Staff here at Valley of the Moon Water District (District) attempt to maintain high quality water at good, usable, pressure throughout our distribution system at all times. There are times, such as when we experience leaks or planned, new construction that this is not possible. However, those times are usually very short, only lasting a few hours.

Rarely, there can be a major disruption to either our infrastructure or to our main water supplier (Sonoma Water) which can result in a catastrophic drop in water pressure unless drastic action is taken immediately. In order to plan for such an event, the District has sought emergency water supplies in the form of interties with other local public water systems and local ground water production.

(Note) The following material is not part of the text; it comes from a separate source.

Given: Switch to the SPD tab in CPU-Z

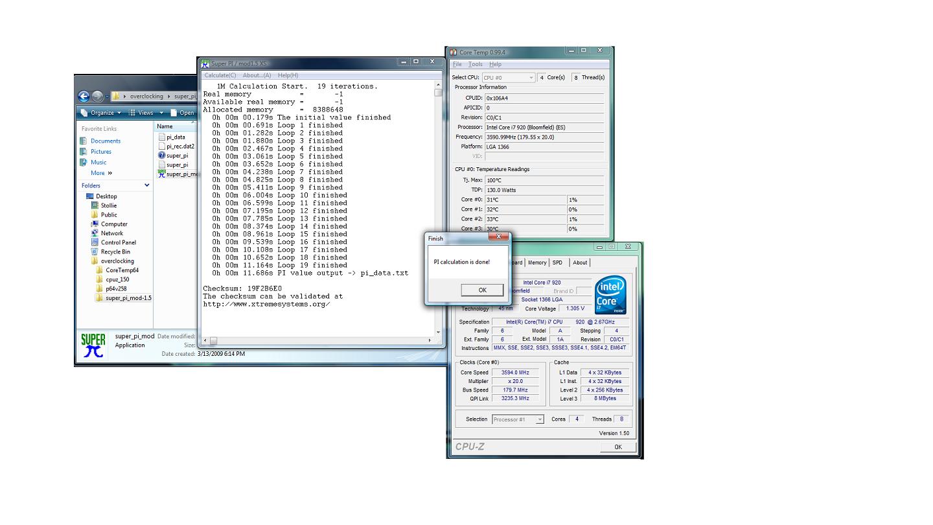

In these emergencies, we will implement structured plans for notifying customers and ask all water users to reduce water consumption as much as possible. Under these conditions, approved water use will consist only of basic sanitation and drinking water until normal conditions are restored. 

If the condition of our emergency water supply changes, updates will be posted under "News" below.

Where Does Our Water Come From?:

Sonoma Water provides very high-quality water from the Russian River to the District and City of Sonoma (as well as others in Sonoma and Marin Counties) via an aqueduct that runs all the way from Dry Creek, near Lake Sonoma. That water constitutes approximately 80% of the Districts water supply under normal circumstances, with the remaining 20% of our water coming from local ground water wells. 

Other Agency Interties:

The District has two physical interties with neighboring water systems:

  1. A small, mutual water system that occasionally needs assistance in the form of water supply. This is a one-way intertie where the District can supply water to the small system. And

  2. The former Sonoma Developmental Center (SDC). This intertie is no longer active. When it was active, either system could provide water to the other in an emergency.  

The loss of SDC as an emergency water supply drove the District to implement plans for additional/reworked wells to increase our access to sufficient water to meet basic sanitation in an emergency. Plans are in the works currently to establish an intertie with City of Sonoma as well. We will have the ability to share water in both directions in the case of a water supply problem. City of Sonoma and the District both operate local wells that may be useful in this type of emergency.

Local Ground Water:

Currently, the District operates five wells in the southern end of the system. These five wells together, can produce approximately 500 gallons per minute (GPM). The District is implementing a plan to get the number of wells up so we can produce at least 700 GPM,  and future plans to get the District to  900 GPM in order to meet basic sanitation needs in the unlikely event that we lose some or all of our capacity from Sonoma Water.  

Other Action During Water Emergencies

The District has a formal plan to notify the public to a water shortage emergency by alerting publications and internet applications. Further, we have formal procedures to notify all of our high use customers, typically large irrigation and institutional accounts. We can also use our AMI system to monitor the high use customers for compliance.

News:

The District's intertie with SDC was active from 2002 to 2019. After SDC shut down in 2019, the water system stopped operating as well. Before the facilities shut down, SDC operated the only independent, large scale water source in the Sonoma Valley that was not reliant on ground water. The system relied upon two lakes on the campus in conjunction with a surface water treatment plant. The plant was capable of producing 1.8 million gallons per day (or 1,250 GPM) of drinking water. The loss of this source of emergency water puts the residents of the valley at higher risk of source interruption were something to happen to the Sonoma Water source, transmission aqueduct, storage tanks or mainline valves.